世界は,その時々の社会の最も大きな疾病負荷に正面から挑み,様々の解決を見いだしてきた.世界保健機関(WHO: World Health Organization)が1948年に設立されてから今日まで最も力を注いだ取組みは「感染症克服と低栄養対策」であった.この中心テーマの見直しが2011年に国連ハイレベル会合で行われ,生活習慣の改善や早期発見・治療により改善が可能な冠動脈疾患,がん,慢性呼吸器疾患,糖尿病などの非感染性疾患(NCD: Non-Communicable Disease)に国際社会が協力して取り組むべきだとする国連宣言を採択した(1).
今やNCDは全世界の死亡原因の60%を占め,その世界的な負担と脅威が21世紀における開発上の大きな問題であるとの認識から,WHOはその対策にパートナーシップを含めた世界における多分野の協働が必要と宣言文に述べている.NCD対策は健康問題にとどまらず開発課題を内包することから今後20年間に47兆米ドルというばく大な経費が掛かるとの予測もある.NCDの提唱と同時にマイクロソフトはWHOと協働して発展途上国によるコンソーシアム・アライアンスを形成し問題解決に向けて走り出した.

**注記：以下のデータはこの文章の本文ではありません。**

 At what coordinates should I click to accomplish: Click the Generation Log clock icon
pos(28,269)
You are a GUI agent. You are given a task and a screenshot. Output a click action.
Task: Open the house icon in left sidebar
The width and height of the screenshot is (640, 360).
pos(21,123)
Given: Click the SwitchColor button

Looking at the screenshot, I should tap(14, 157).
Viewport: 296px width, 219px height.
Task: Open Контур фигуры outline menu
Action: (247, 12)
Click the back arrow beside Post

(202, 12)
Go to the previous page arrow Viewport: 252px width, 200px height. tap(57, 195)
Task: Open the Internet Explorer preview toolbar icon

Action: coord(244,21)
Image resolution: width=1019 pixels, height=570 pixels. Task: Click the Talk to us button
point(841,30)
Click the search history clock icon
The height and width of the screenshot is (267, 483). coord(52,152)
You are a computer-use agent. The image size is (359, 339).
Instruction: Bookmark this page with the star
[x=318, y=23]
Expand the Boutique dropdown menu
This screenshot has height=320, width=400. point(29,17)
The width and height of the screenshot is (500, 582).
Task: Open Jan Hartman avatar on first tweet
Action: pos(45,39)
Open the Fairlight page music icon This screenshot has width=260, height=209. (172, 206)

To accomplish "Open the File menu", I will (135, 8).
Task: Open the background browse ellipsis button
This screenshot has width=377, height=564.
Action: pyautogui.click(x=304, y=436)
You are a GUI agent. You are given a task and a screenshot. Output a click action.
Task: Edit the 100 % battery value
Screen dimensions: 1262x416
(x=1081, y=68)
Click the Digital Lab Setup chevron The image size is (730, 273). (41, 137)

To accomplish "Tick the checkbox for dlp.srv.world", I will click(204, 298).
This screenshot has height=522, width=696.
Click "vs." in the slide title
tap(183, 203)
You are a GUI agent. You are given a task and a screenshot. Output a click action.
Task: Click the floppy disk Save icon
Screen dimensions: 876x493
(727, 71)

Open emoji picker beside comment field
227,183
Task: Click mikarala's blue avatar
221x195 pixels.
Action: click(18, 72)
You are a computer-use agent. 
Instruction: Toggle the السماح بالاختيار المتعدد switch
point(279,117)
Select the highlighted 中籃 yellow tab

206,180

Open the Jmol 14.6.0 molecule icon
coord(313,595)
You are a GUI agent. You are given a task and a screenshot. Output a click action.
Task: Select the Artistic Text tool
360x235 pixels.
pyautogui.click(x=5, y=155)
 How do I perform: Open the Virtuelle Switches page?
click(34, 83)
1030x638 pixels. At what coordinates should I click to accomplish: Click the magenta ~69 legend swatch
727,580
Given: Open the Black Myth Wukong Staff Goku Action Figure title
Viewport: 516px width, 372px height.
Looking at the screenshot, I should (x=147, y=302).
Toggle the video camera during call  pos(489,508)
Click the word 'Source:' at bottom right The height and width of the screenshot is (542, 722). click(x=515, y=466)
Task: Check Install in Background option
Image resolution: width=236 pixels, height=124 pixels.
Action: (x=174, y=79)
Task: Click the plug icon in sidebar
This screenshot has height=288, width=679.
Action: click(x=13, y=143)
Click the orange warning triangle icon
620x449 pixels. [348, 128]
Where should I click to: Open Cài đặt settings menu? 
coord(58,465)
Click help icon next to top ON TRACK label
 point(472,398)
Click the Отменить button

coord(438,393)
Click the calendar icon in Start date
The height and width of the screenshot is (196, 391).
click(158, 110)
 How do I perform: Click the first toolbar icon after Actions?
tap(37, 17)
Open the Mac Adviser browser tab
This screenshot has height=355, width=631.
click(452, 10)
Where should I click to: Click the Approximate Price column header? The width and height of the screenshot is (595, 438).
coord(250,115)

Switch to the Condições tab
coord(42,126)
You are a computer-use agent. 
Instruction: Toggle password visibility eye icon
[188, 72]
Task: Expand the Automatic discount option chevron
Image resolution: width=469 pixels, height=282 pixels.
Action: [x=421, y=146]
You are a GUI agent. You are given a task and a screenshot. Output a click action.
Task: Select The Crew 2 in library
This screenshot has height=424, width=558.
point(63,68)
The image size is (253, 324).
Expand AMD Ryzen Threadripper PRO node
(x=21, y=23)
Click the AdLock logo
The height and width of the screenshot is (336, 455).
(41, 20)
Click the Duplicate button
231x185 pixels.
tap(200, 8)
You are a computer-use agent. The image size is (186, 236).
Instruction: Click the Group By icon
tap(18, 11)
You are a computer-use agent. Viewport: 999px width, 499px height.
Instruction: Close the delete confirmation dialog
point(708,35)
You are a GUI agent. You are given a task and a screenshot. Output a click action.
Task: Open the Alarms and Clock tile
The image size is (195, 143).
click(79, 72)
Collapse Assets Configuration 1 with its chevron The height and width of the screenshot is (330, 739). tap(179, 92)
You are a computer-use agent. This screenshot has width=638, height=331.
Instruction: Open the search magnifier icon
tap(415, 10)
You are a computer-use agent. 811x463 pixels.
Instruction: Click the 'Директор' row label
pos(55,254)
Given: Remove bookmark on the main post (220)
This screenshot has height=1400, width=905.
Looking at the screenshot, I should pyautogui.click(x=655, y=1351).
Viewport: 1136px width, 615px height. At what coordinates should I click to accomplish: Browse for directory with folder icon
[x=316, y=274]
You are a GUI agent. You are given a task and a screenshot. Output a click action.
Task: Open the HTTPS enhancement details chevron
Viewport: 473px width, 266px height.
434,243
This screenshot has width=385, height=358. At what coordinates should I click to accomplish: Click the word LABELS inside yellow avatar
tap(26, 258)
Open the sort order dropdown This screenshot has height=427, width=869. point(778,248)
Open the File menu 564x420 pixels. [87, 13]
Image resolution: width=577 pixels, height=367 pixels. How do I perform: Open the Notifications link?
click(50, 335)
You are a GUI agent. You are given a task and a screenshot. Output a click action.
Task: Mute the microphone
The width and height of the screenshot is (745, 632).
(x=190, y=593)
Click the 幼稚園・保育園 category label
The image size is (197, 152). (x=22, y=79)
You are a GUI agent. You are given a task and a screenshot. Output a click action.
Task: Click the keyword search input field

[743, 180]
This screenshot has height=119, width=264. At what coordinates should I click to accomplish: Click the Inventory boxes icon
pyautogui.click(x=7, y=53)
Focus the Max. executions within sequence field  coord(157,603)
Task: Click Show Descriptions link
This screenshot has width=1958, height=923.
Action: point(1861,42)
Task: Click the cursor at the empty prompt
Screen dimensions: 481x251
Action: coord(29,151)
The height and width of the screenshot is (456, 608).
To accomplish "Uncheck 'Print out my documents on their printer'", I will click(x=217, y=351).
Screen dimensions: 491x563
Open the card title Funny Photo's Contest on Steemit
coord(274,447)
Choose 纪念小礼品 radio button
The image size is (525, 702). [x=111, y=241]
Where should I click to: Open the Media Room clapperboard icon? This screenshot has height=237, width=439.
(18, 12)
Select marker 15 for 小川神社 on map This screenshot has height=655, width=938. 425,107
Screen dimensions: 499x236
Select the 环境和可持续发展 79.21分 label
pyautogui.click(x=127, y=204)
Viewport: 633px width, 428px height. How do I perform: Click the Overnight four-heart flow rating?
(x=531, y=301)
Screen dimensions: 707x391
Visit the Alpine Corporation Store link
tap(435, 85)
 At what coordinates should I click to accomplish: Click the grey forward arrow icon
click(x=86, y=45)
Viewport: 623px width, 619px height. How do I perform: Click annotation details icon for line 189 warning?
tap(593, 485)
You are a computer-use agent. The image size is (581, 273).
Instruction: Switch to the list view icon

我が国の医療は,国民皆保険(1961年発足)を基軸に様々の社会基盤が整備されてきた.この間平均寿命の延伸は著しく2007年に65歳以上の高齢者が人口の21.5%を超え,世界に先駆けて超高齢社会を迎えた.国民医療費は年々増加傾向にあり,今日では1日1,000億円を超している.国は,医療費を含む社会保障費のバランスをとるため2025年を目標に「自助・互助・共助・公助」の地域包括ケアシステムや地域医療構想など計画的整備に乗り出した.2012年には世界に向けて革新的医薬品・医療機器創出のための“医療イノベーション5か年計画”が始まった(2).